Thursday, 10 December 2015

FINANCIAL INTERMEDIARIES

Financial Intermediaries.
Financial  intermediaries evolved  over many  years  to perform  the  financial-related functions  desired by the  four sectors  of the economy:  household, corporate,  government and  foreign sectors. However, some of them have been legislated  into being, such as the central bank.

Financial Intermediation
Income does not usually match expenditure; therefore surplus and deficit economic units exist. Given their  existence, which amounts to  a supply of  and a demand  for loanable funds,  some financial conduit is necessary  if the excess funds of surplus  units are to be transferred  to deficit units. The needs of these  units may  be reconciled  either through direct  financing or  indirect financing,  i.e. through the interposition of financial intermediaries.

Direct financing
This involves the bringing together of lenders and borrowers.
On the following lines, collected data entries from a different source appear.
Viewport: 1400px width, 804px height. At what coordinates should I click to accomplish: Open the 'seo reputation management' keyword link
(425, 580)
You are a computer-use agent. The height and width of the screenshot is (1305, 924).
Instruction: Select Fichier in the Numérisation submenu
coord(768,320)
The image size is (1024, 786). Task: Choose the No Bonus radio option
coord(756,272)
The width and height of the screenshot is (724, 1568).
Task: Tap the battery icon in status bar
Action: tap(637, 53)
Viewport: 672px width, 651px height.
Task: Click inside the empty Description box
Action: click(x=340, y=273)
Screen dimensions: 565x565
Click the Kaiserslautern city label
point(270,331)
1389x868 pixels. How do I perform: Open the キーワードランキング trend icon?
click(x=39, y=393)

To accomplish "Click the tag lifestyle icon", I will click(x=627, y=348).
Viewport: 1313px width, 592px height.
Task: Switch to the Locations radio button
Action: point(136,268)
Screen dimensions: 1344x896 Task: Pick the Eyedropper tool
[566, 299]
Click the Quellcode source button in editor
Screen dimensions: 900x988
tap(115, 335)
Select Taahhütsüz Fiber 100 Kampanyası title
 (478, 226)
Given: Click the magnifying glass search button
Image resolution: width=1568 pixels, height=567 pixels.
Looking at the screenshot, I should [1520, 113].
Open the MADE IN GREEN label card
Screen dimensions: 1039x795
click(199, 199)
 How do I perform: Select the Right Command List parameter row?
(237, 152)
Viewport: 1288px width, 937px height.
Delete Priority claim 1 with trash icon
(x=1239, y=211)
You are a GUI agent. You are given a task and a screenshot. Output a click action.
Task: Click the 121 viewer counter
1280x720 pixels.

However, a clash of  interests  exists between borrowers and lenders, and it is therefore rare that the ultimate lenders and borrowers are able to meet in order to consummate a deal. This is so because lenders tend to require investments (instruments / securities) that differ from those that  borrowers prefer to issue, and  the differences involve characteristics  such as size, term to maturity,  quality,  liquidity, etc. Borrowers  generally require  accommodation on terms differing from those  which lenders are willing or able to grant.

Financial intermediaries
Financial intermediaries performing indirect financing, assist in resolving this conflict between lenders  and  borrowers by  creating  markets  in  two types  of  financial  instruments,  i.e.  one type  for borrowers and another for lenders. They offer claims against themselves, customised to satisfy the needs (in terms of characteristics of instruments) of the lenders, in turn acquiring claims on the borrowers. The former claims are usually referred to as indirect securities and the latter as  primary securities.

The financial intermediaries receive a fee, represented by the difference between the cost of the indirect securities they issue and the revenue  earned  from the primary  securities they purchase(interest, dividends, capital gains).  In the case  of banks this is  called the margin.